题目描述：

LeetCode 598. Range Addition II

Given an m * n matrix M initialized with all 0's and several update operations.

Operations are represented by a 2D array, and each operation is represented by an array with two positive integers a and b, which means M[i][j] should be added by one for all 0 <= i < a and 0 <= j < b.

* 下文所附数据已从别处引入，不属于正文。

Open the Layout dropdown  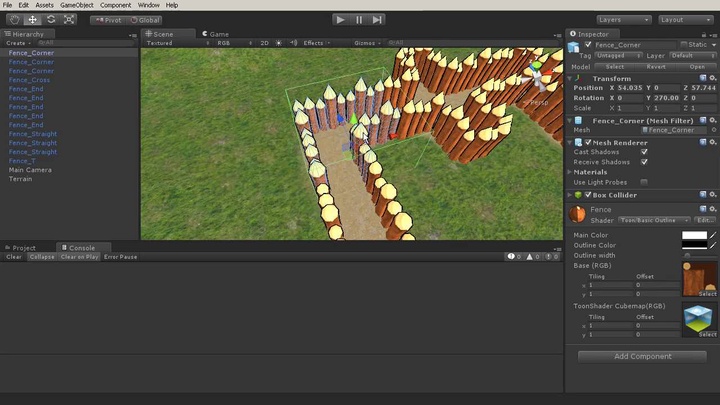685,19
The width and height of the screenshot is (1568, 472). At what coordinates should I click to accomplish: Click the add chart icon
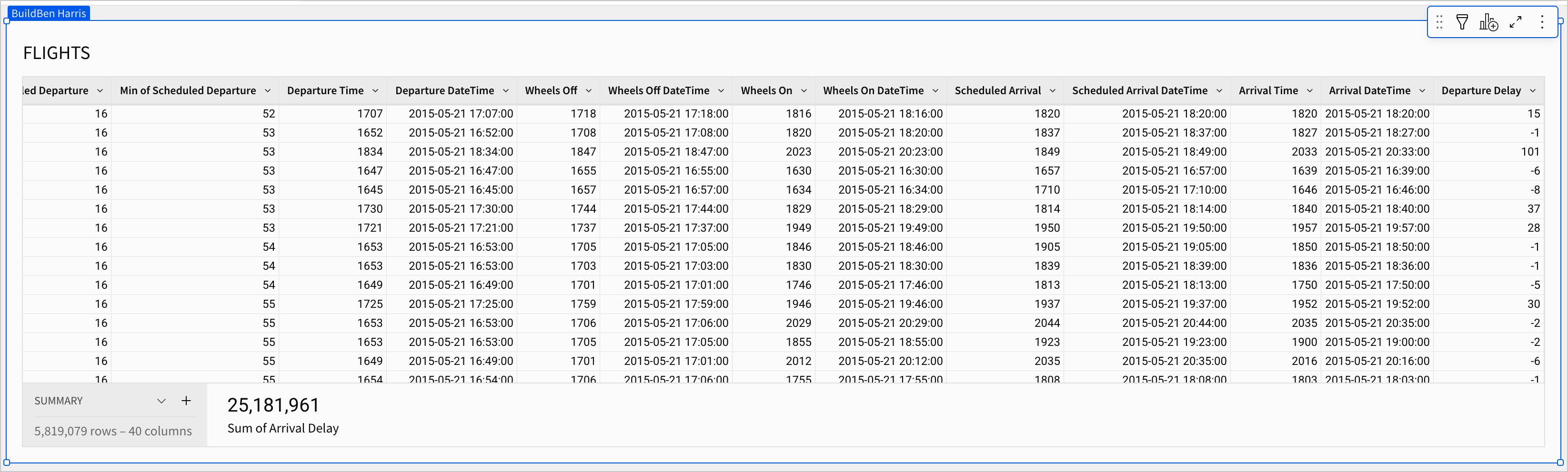tap(1488, 22)
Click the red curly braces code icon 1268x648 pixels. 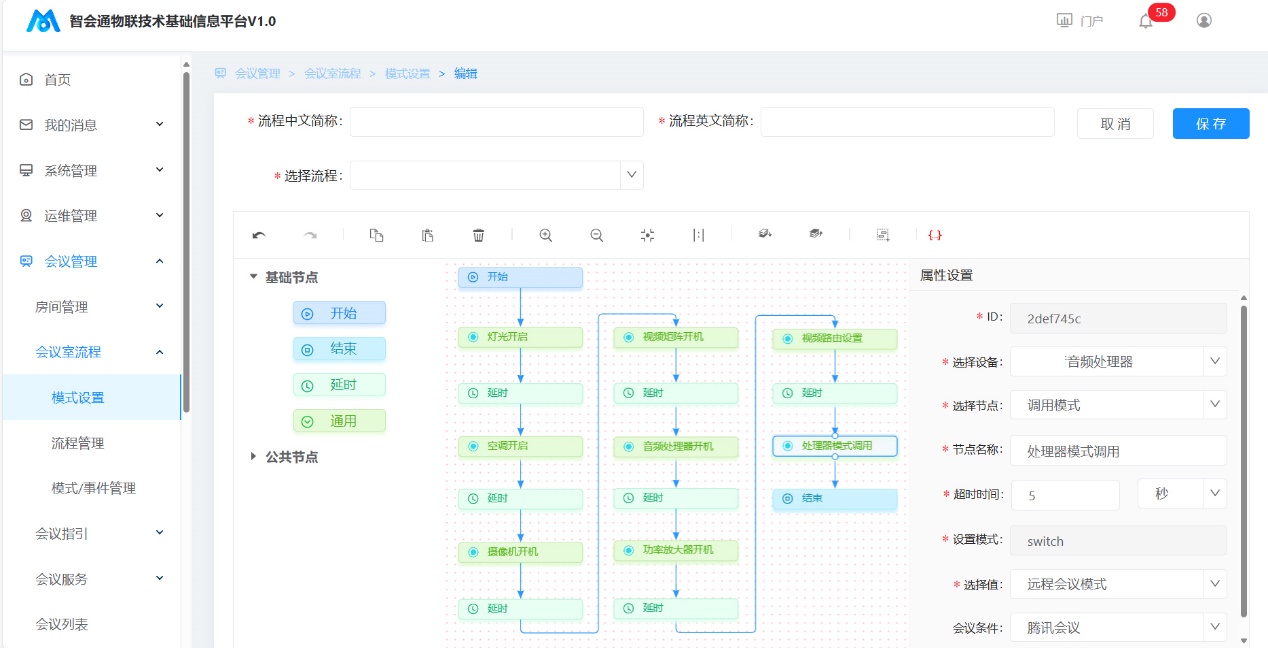point(935,235)
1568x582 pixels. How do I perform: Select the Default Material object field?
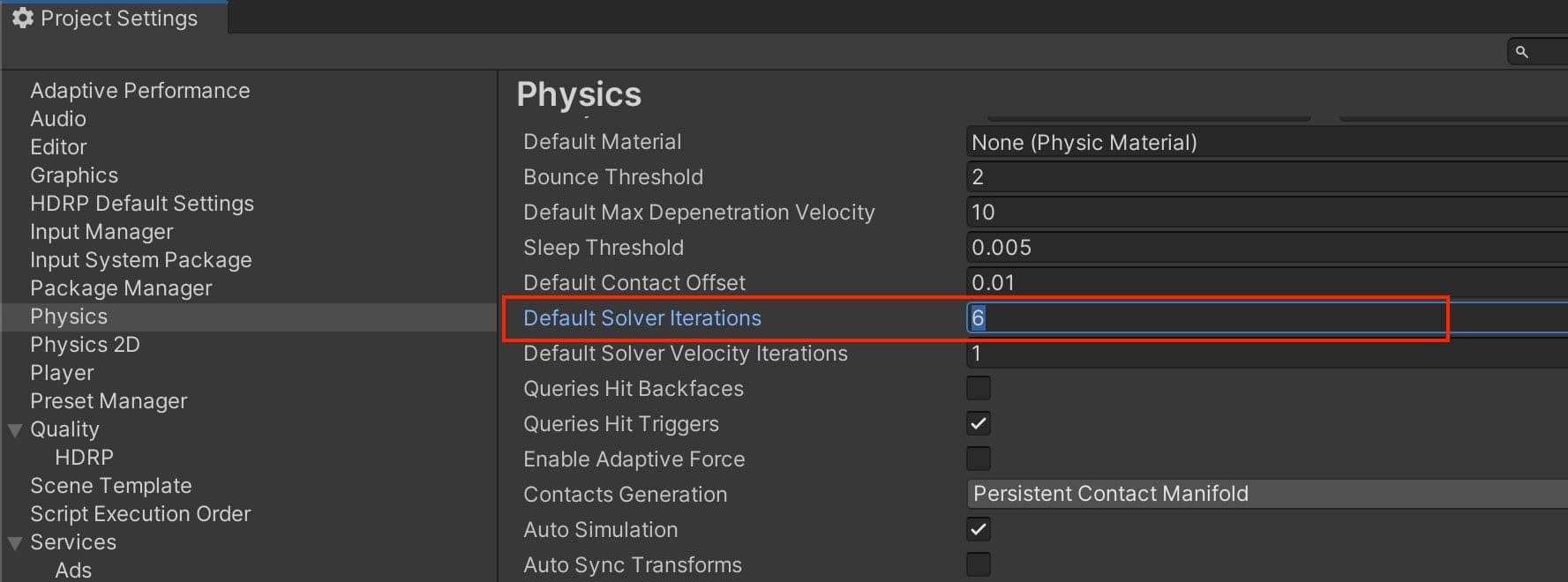(x=1262, y=142)
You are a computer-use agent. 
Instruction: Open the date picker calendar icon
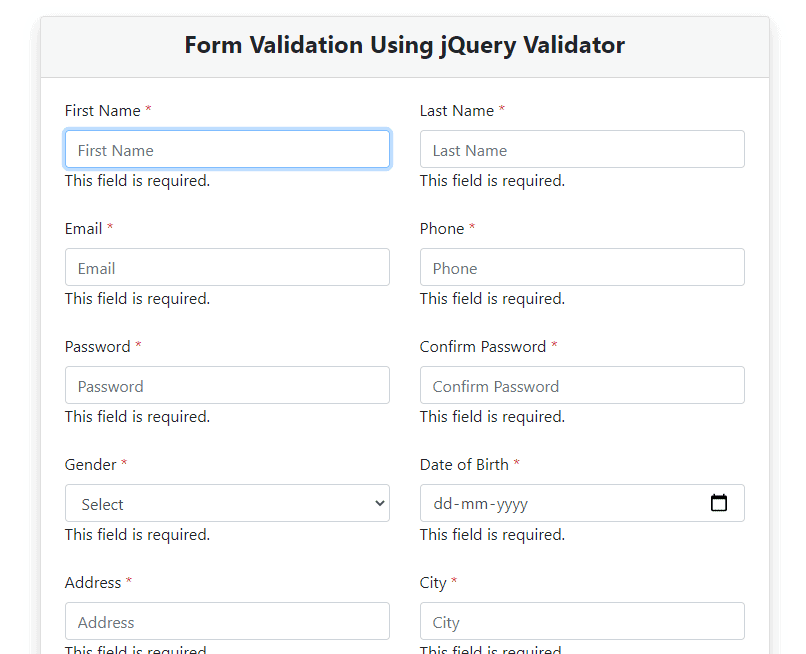(719, 503)
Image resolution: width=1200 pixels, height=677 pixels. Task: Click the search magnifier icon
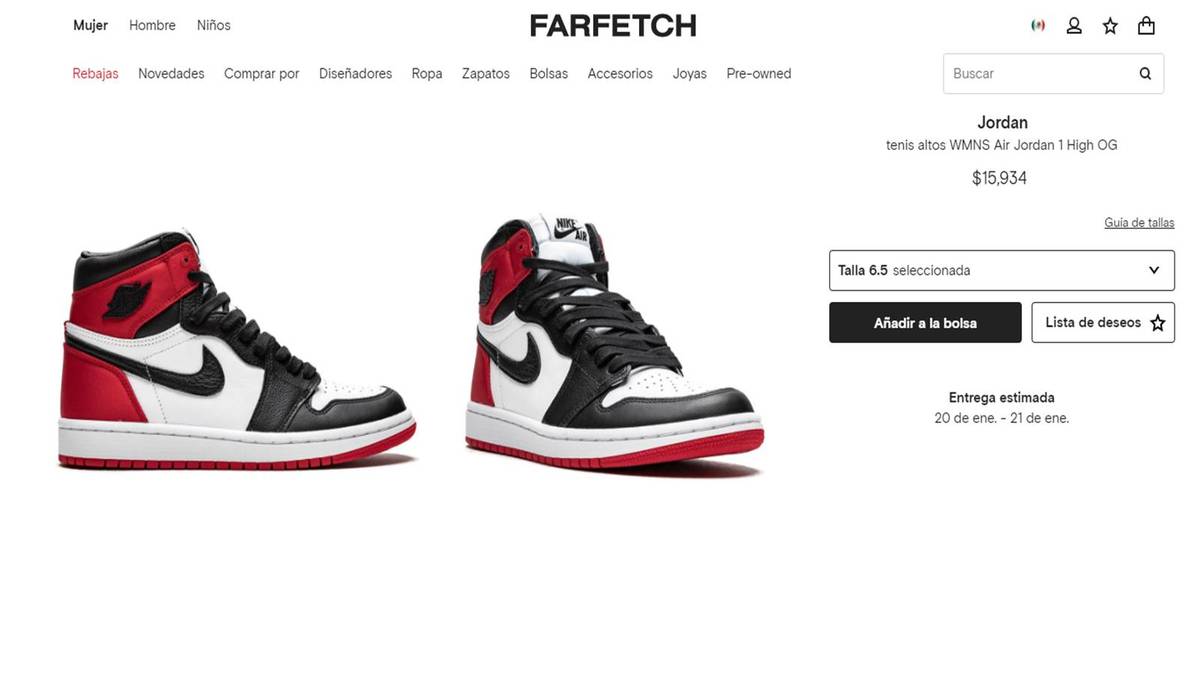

You need to count and return the number of maximum integers in the matrix after performing all the operations.

Example 1:

Input: 
m = 3, n = 3
operations = [[2,2],[3,3]]
Output: 4
Explanation: 
Initially, M = 
[[0, 0, 0],
 [0, 0, 0],
 [0, 0, 0]]

After performing [2,2], M = 
[[1, 1, 0],
 [1, 1, 0],
 [0, 0, 0]]

After performing [3,3], M = 
[[2, 2, 1],
 [2, 2, 1],
 [1, 1, 1]]

So the maximum integer in M is 2, and there are four of it in M. So return 4.

Note:

1. The range of m and n is [1,40000].
2. The range of a is [1,m], and the range of b is [1,n].
3. The range of operations size won't exceed 10,000.

题目大意：

给定m * n矩阵M，初始为0，然后执行一些更新操作。

数组ops表示一组更新操作，每一个操作(a, b)，表示将矩阵0 <= i < a 并且 0 <= j < b的区域值+1。

进行若干操作后，求矩阵的最大值。

注意：

1. m和n的范围[1, 40000]
2. a的范围[1, m]，b的范围[1, n]
3. 操作不超过10000个

解题思路：

求ops[0 .. len][0]和ops[0 .. len][1]的最小值

Python代码：

class Solution(object):
    def maxCount(self, m, n, ops):
        """
        :type m: int
        :type n: int
        :type ops: List[List[int]]
        :rtype: int
        """
        if not ops: return m * n
        return min(op[0] for op in ops) * min(op[1] for op in ops)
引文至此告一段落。